Part of the fantasy of these stories — and maybe Halloween in general — is this idea of evil as something grand, compelling and worthy of our awe. Lovecraft’s Cthulhu commands the worship of weirdo cults or whatever, and everyone who actually lays eyes on him is either struck speechless forever or never talks about anything else. It’s not that dissimilar from other classic villains whose evil is tinged with regality — Doctor Doom, Darth Vader, Dracula, all the way back to Dante’s Satan. You get the sense that no matter how bad these guys are (and they are mostly guys. And disproportionately D names. Gotta look into that), their worlds would be less without them in it.

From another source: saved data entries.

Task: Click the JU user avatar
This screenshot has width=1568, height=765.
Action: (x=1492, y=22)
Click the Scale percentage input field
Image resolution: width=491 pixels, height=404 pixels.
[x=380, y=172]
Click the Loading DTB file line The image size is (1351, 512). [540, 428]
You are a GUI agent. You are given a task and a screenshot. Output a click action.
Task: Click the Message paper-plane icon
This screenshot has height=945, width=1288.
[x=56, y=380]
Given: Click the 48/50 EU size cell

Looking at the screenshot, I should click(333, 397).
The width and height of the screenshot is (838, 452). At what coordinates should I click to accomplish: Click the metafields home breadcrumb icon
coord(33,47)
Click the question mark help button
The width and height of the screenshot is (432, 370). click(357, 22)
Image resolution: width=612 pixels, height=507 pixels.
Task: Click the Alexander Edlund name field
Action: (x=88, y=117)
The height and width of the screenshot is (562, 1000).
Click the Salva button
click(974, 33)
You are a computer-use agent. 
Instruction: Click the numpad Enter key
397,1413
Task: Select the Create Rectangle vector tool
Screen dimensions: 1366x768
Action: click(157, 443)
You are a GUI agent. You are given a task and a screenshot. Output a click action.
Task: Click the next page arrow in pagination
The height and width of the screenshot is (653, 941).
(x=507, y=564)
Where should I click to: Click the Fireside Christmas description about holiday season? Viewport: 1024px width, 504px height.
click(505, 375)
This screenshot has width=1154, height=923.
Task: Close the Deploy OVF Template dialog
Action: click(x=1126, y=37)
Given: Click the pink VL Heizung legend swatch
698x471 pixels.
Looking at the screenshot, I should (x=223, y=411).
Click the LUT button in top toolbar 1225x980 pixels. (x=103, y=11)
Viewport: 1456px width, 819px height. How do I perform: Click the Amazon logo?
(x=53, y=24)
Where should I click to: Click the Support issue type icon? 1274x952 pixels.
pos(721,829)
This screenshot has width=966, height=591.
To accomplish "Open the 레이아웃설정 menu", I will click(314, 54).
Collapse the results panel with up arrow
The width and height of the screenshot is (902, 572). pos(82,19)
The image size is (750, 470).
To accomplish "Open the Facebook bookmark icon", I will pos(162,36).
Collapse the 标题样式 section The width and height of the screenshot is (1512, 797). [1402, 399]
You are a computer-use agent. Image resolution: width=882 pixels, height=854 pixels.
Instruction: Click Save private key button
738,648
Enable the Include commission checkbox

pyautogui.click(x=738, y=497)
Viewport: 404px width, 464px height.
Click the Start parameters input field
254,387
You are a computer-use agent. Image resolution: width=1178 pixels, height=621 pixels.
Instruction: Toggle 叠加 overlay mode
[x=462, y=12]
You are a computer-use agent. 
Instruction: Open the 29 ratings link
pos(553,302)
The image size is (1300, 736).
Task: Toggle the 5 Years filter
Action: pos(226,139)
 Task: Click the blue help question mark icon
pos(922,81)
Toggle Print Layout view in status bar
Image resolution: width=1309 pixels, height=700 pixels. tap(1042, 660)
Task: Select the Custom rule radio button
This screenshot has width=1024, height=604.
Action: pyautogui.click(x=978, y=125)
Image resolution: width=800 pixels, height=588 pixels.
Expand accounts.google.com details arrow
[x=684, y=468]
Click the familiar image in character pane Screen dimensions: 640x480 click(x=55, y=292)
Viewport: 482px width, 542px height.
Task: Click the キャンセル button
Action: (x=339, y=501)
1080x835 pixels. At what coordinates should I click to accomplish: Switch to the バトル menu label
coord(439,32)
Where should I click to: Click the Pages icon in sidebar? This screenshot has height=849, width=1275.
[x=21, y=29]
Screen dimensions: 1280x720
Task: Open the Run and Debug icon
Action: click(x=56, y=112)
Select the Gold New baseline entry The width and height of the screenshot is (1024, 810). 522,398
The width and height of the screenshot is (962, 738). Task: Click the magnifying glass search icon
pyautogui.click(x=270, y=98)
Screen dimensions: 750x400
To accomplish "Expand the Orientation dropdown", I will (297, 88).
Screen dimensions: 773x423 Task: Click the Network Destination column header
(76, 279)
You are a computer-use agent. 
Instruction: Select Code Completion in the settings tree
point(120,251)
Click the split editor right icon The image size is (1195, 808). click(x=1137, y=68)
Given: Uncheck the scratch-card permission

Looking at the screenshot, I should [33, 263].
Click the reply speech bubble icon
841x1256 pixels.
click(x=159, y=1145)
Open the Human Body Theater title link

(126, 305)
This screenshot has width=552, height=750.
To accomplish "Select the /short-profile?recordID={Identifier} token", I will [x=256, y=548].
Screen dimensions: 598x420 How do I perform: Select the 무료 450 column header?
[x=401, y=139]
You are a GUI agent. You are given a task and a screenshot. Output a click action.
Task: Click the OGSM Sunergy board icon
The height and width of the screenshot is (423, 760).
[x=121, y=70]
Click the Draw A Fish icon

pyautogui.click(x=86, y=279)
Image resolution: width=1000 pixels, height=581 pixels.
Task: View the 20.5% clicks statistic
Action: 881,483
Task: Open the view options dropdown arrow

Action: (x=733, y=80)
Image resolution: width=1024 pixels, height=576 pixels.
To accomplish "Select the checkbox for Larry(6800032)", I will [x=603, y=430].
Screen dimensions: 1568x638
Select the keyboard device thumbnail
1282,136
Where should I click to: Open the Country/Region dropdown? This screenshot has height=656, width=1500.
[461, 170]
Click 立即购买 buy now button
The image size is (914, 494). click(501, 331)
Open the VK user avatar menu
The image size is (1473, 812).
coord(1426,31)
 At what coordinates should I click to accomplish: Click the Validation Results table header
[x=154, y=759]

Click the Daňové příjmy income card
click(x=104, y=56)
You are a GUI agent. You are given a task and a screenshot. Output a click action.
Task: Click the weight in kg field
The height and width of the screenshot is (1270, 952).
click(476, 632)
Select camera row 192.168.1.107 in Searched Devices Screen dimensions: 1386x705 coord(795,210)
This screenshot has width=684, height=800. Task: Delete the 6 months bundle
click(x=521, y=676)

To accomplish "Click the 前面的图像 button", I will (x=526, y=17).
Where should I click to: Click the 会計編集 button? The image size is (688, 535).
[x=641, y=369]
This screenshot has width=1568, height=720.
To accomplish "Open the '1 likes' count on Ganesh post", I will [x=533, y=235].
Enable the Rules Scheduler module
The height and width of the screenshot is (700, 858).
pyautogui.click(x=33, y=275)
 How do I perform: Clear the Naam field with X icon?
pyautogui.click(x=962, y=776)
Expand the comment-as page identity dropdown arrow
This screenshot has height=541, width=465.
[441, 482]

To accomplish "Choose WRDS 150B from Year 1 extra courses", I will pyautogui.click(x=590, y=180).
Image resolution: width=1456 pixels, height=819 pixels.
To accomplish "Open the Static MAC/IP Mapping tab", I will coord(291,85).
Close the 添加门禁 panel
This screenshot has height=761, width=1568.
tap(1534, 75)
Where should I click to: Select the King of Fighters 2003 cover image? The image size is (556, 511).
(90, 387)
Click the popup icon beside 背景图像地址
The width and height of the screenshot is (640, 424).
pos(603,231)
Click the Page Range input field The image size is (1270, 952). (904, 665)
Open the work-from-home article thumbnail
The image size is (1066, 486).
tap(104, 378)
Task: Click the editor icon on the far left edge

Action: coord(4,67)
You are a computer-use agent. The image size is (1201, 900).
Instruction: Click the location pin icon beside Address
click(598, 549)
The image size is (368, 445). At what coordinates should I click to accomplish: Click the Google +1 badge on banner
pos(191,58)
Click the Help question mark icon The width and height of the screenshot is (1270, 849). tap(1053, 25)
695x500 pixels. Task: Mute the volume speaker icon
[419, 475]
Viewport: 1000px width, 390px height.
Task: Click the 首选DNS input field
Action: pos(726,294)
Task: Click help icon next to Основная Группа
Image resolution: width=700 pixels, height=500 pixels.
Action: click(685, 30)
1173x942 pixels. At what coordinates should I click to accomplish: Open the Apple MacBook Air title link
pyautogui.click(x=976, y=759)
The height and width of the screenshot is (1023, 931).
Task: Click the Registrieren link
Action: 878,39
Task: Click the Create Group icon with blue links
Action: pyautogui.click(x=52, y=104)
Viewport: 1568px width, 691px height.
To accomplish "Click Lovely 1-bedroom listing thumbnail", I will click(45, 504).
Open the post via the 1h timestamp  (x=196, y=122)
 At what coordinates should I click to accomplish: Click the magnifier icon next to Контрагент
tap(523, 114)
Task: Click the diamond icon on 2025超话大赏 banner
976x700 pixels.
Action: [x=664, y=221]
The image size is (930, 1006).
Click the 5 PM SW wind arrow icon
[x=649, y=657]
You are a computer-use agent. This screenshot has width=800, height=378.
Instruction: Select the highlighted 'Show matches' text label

But this is a big, fat fiction. We all know it. Evil is ultimately banal, senseless and not particularly awe-inspiring. Just look around. Our most wicked IRL bad guys are mostly just interested in money and other unbearably crude genres of power. Our most awful crimes aren’t ingenious plots but simple acts of shocking hatred. Deplorable sociopaths from King John to Kissinger command no grudging respect, and any delusion that our current mess of actual supervillains in the headlines are playing some sort of six-dimensional chess falls apart the second one of these goons opens their mouth in front of a microphone. Dahmer, the serial killer flavor of the week, is mostly mystifying because the rest of him is so boring in comparison to the heinousness of his actions.
Even in the Bible, contrary to classical depictions of the diabolical, Satan is no darkly majestic king of hell. Our first glimpse of him is as a snake, for crying out loud. Later, in the Book of Job, he’s a petulant tattletale who challenges God to a game of divine dice over one man’s life and then whines about how unfair the rules are each time he loses. Even his temptation of Jesus in the desert is pretty stupid, with the devil utterly failing to egg Jesus on into silly parlor tricks until the Lord finally tires of the guy and tells him to scram. Satan’s big masterstroke — “bow to me and all this can be yours!” — is a blindingly obvious trap and not exactly enticing to the Son of God. But evil can only imagine what it knowns, and all the devil knows is that he would have caved to a deal like that, no problem.
But Dante understandably didn’t find the idea of the devil as a sniveling dweeb all that compelling. More to the point, I think many of us like the idea of evil as something bigger and more imposing than it actually is because it absolves us of our own failures to take action against it. “I’m just a smol bean! I can’t help it if the Machiavellian forces of hell run circles around me!” Acknowledging the banality of evil ultimately means acknowledging how banal we ourselves are when we fall into temptation or sideline ourselves from doing good in the face of injustice.
So when we don’t take a stand against evil, it’s not necessarily because we lack superhuman moral courage or have been outflanked by Lovecraftian forces beyond our control. It is, more often than not, the simple fact that we don’t want to, it’s easier not to, and we have learned to tolerate a little evil in our lives for the sake of our own comfort. Lovecraft himself was a good example — a man capable of building fantastical mythologies of evil but unable to attend to his own well-documented racism, or recognize his complicity in an old and absolutely commonplace wickedness that made his Outer Gods about as terrifying as the Paw Patrol.
A more recent example of this is a story from a couple weeks back, about a group of Michigan parents who positively freaked out over a student’s mural, which they interpreted to be brimming with secret demonic symbols placed there by the student to, I don’t know, curse the school or something? The poor student who painted the mural tried to explain that she didn’t know what they were talking about, she’s not a secret Satanist and for God’s sake it’s just a painting before she fled the meeting in tears.
The parents clapped themselves on the back, convinced that they’d unmasked some sort of occultic plot . "I feel that she did a really good job finding excuses to defend the things she put on,” one woman said, according to NPR. “None of us are that stupid." But, of course, the only evil at play here was the boring idiocy of their craven bigotry, and it seems they all absolutely were that stupid. Evil doesn’t have to be particularly clever to be destructive. That, maybe, is the only very cunning thing about it.
I usually try to add a few links of good stuff I’ve read this week, but I’ve been traveling and haven’t had a chance to read much internet. One thing I did enjoy was Mitchell Atencio’s brief thread about how paywalls do or don’t contribute to the spread of misinformation. It challenged some of my priors. Not sure what I think anymore!
Mostly D names. Please report back on this.